▶ [Task directions] Restate, word for word, each entry that follows, but skip its pictures.

▶ [Provided records]
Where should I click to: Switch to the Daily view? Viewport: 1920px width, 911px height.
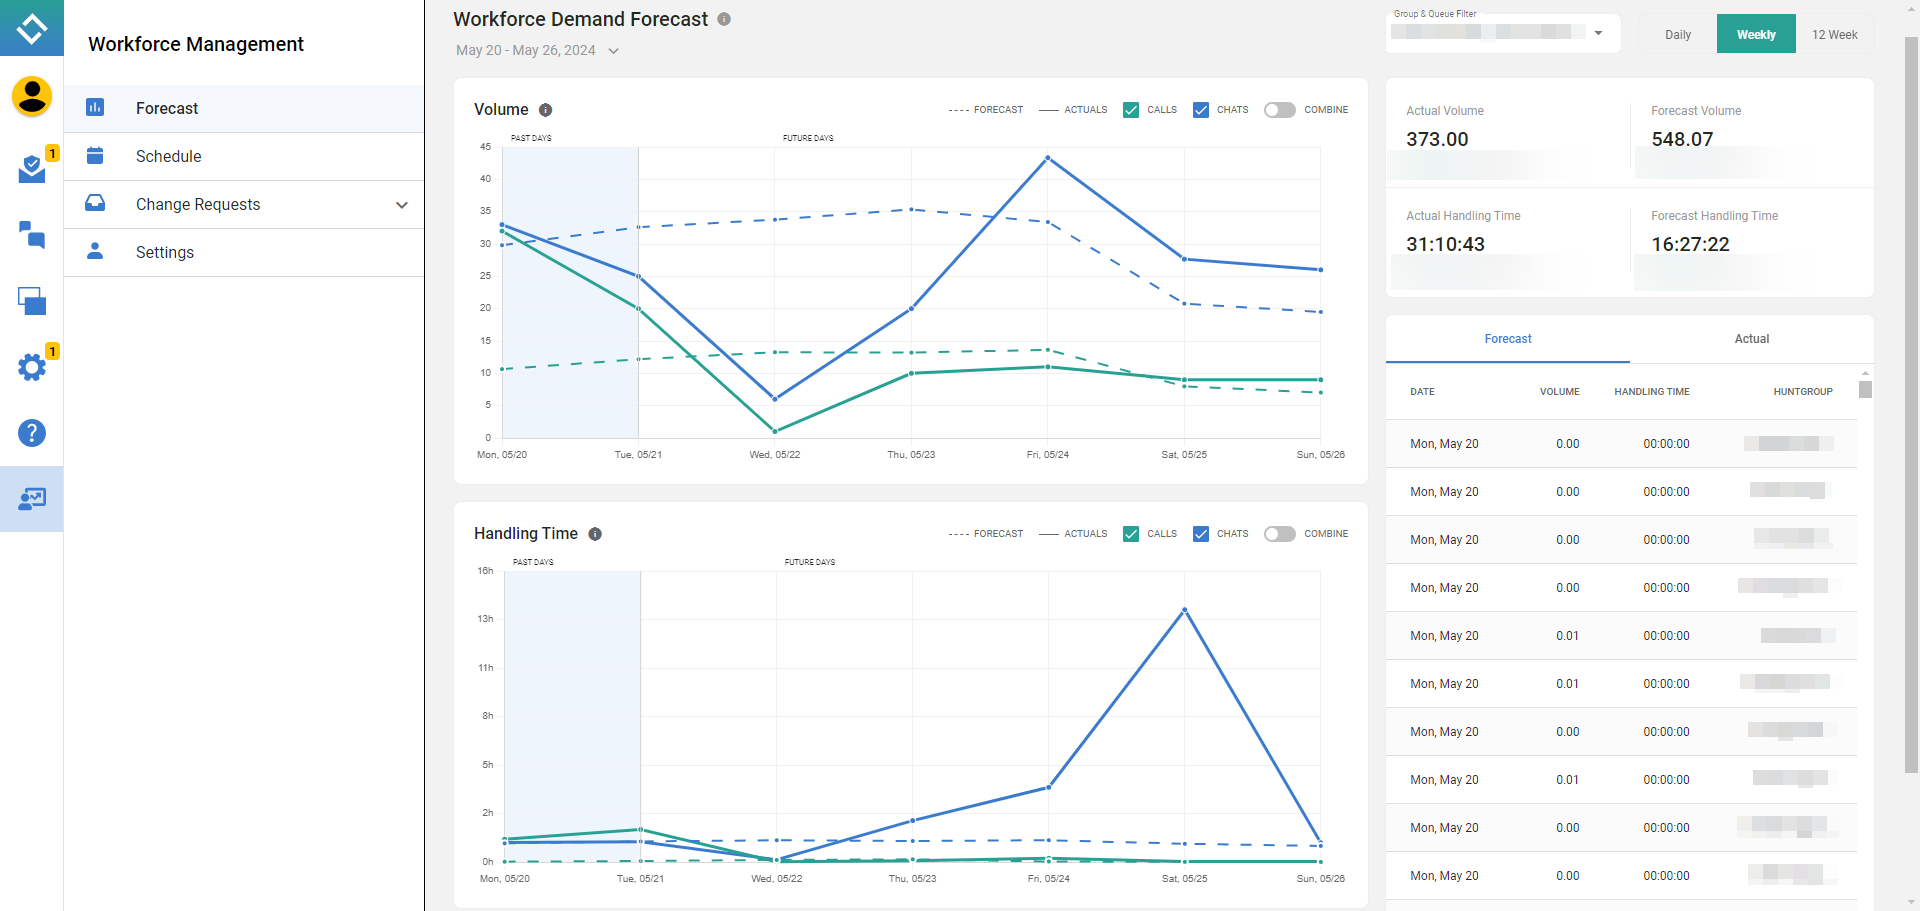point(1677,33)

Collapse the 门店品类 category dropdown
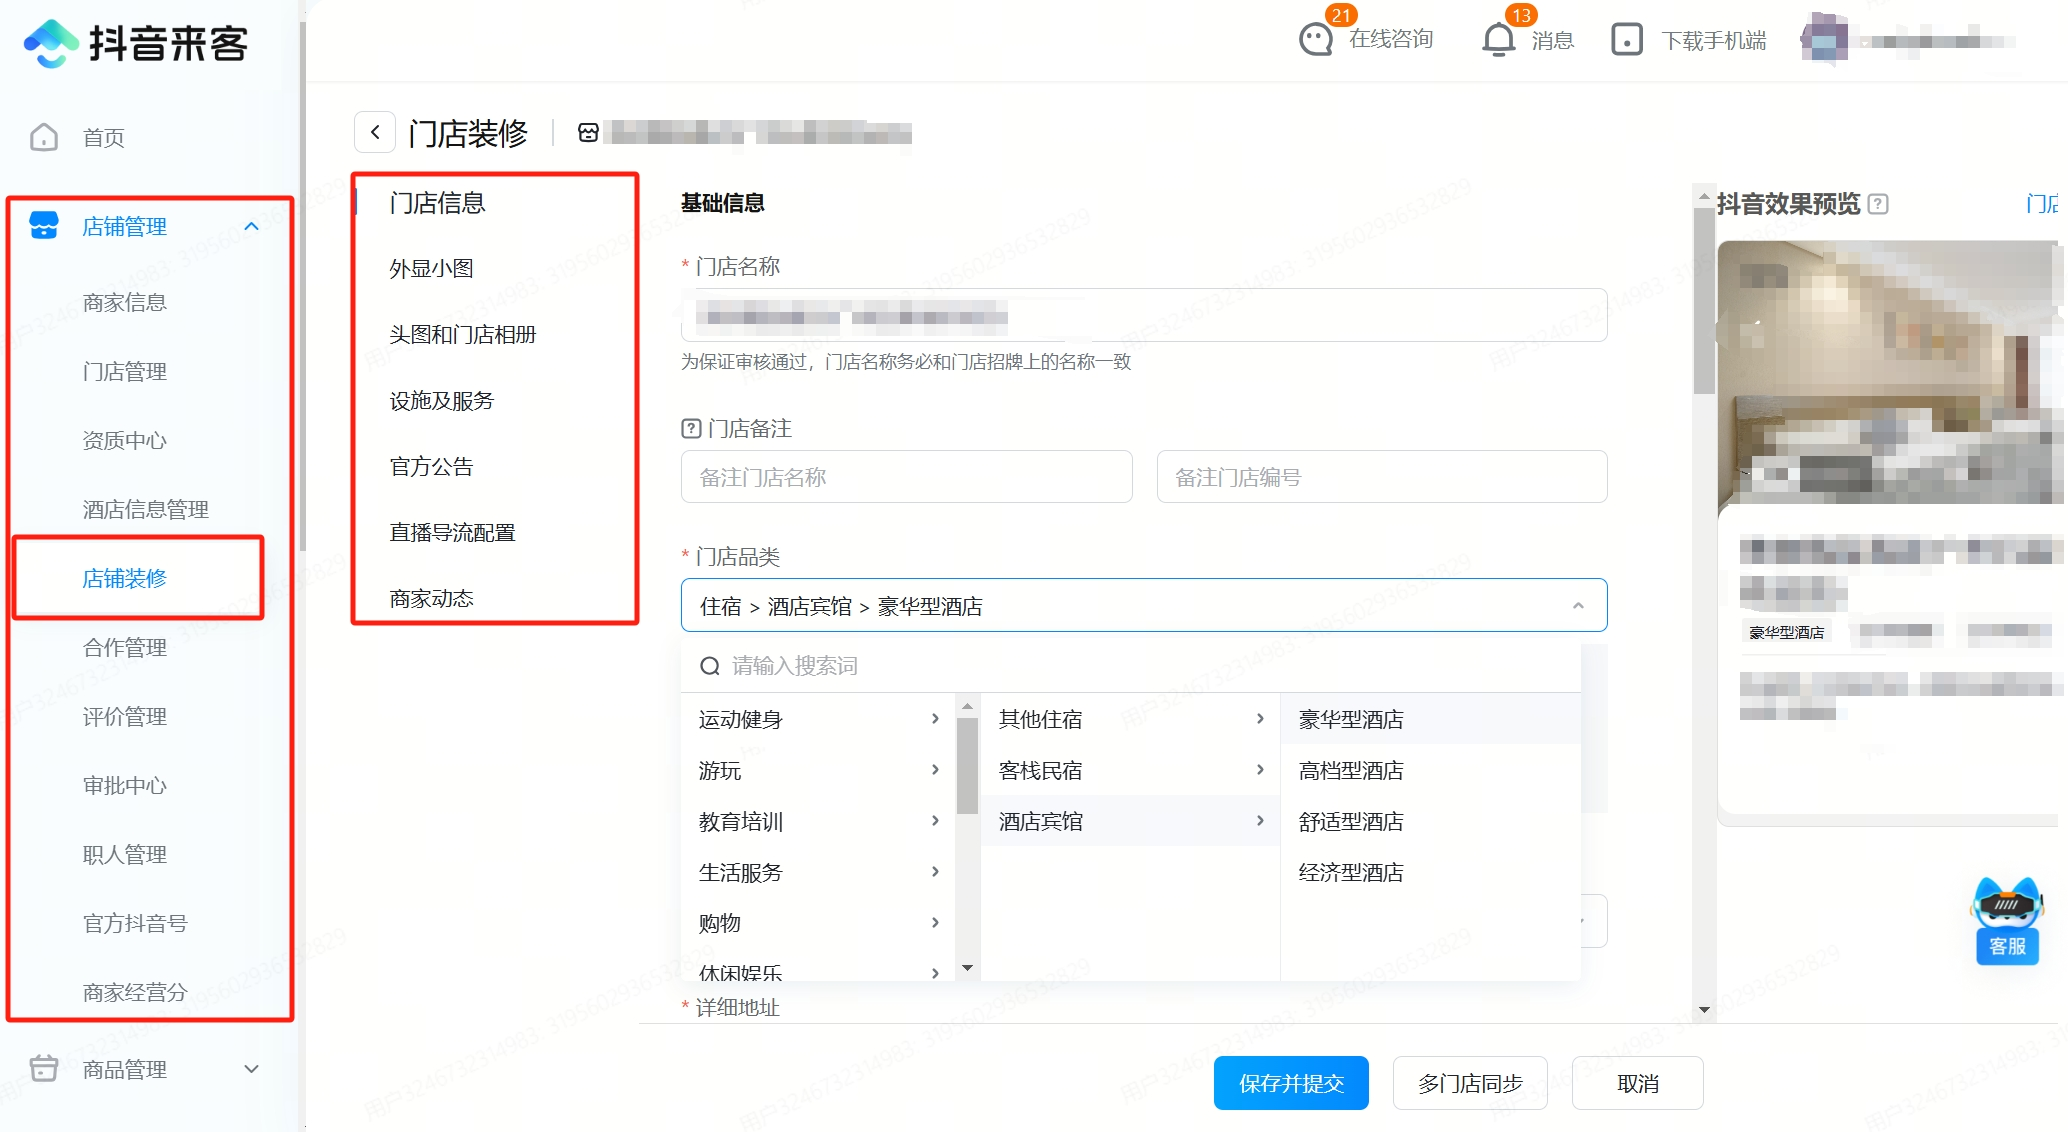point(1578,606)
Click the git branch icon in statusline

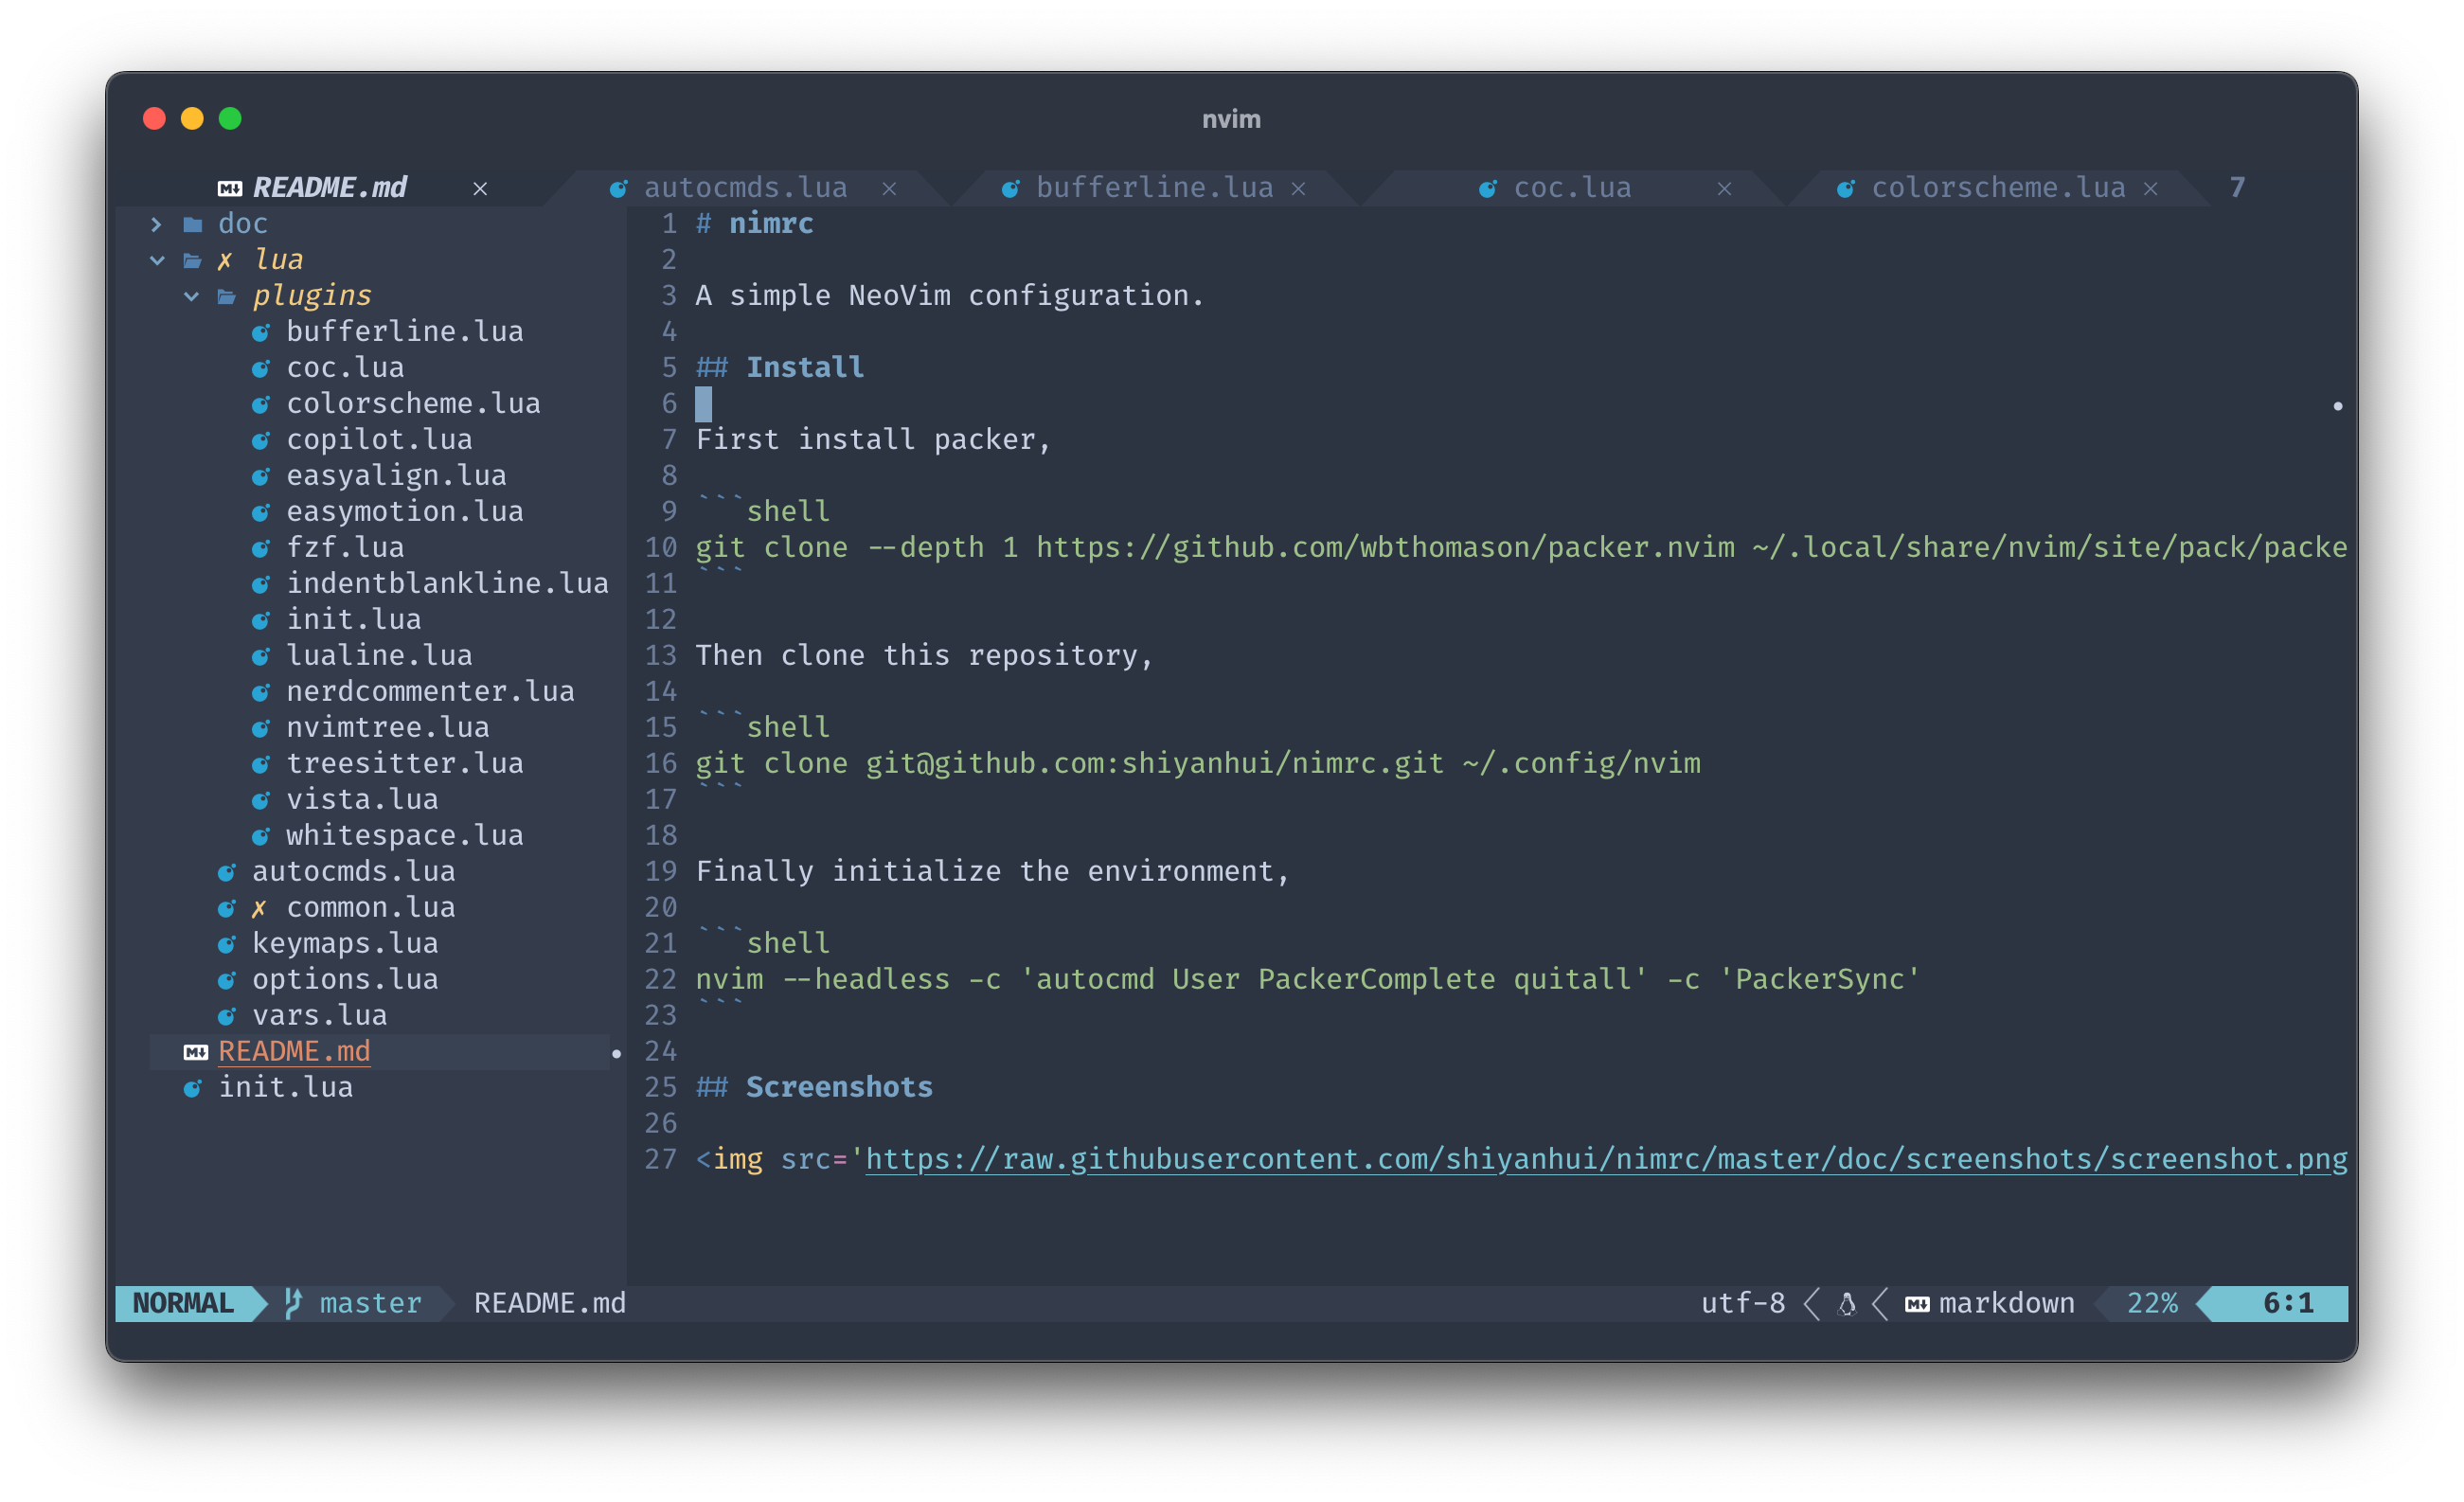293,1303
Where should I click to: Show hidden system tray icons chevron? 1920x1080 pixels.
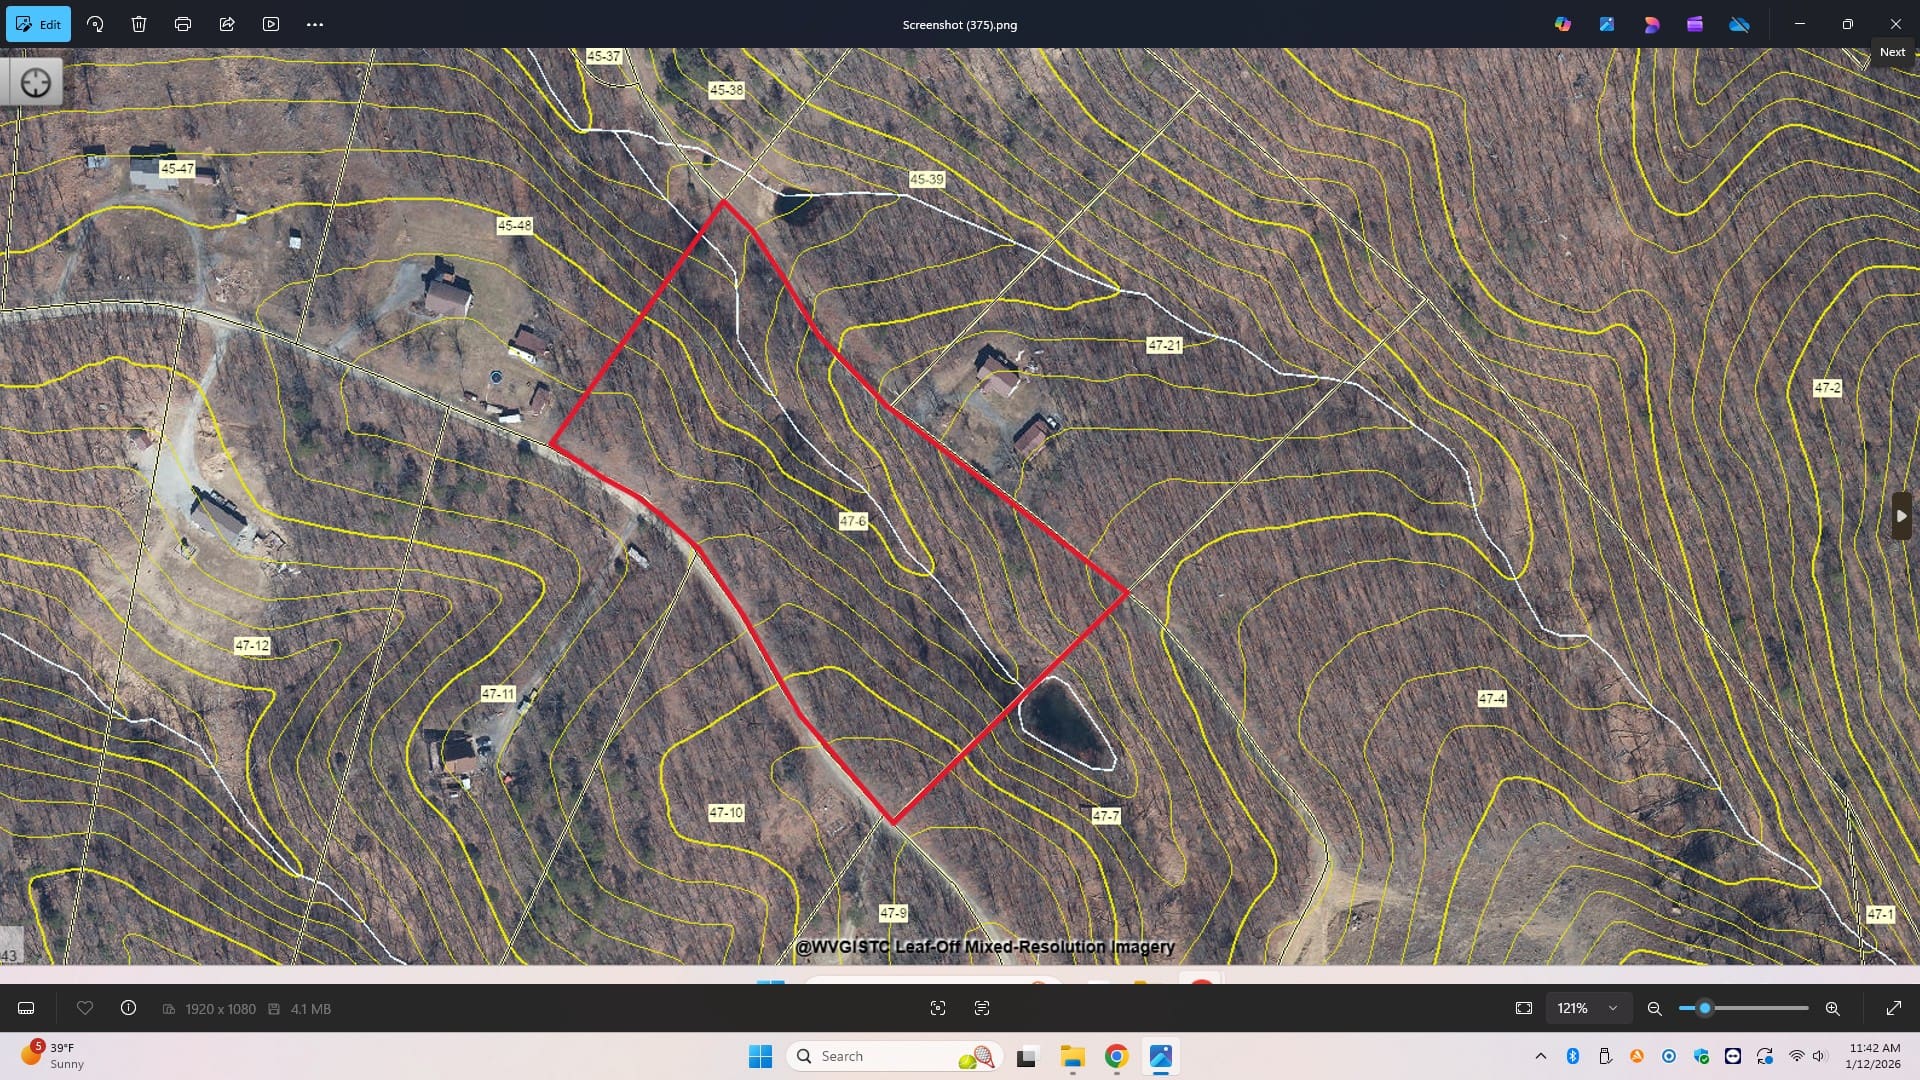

▶ [Answer box]
Where should I click to: Switch to the Daily view? Viewport: 1920px width, 911px height.
point(1677,33)

Collapse the 门店品类 category dropdown
point(1578,606)
Click the git branch icon in statusline

293,1303
Where should I click to: Show hidden system tray icons chevron? 1920x1080 pixels.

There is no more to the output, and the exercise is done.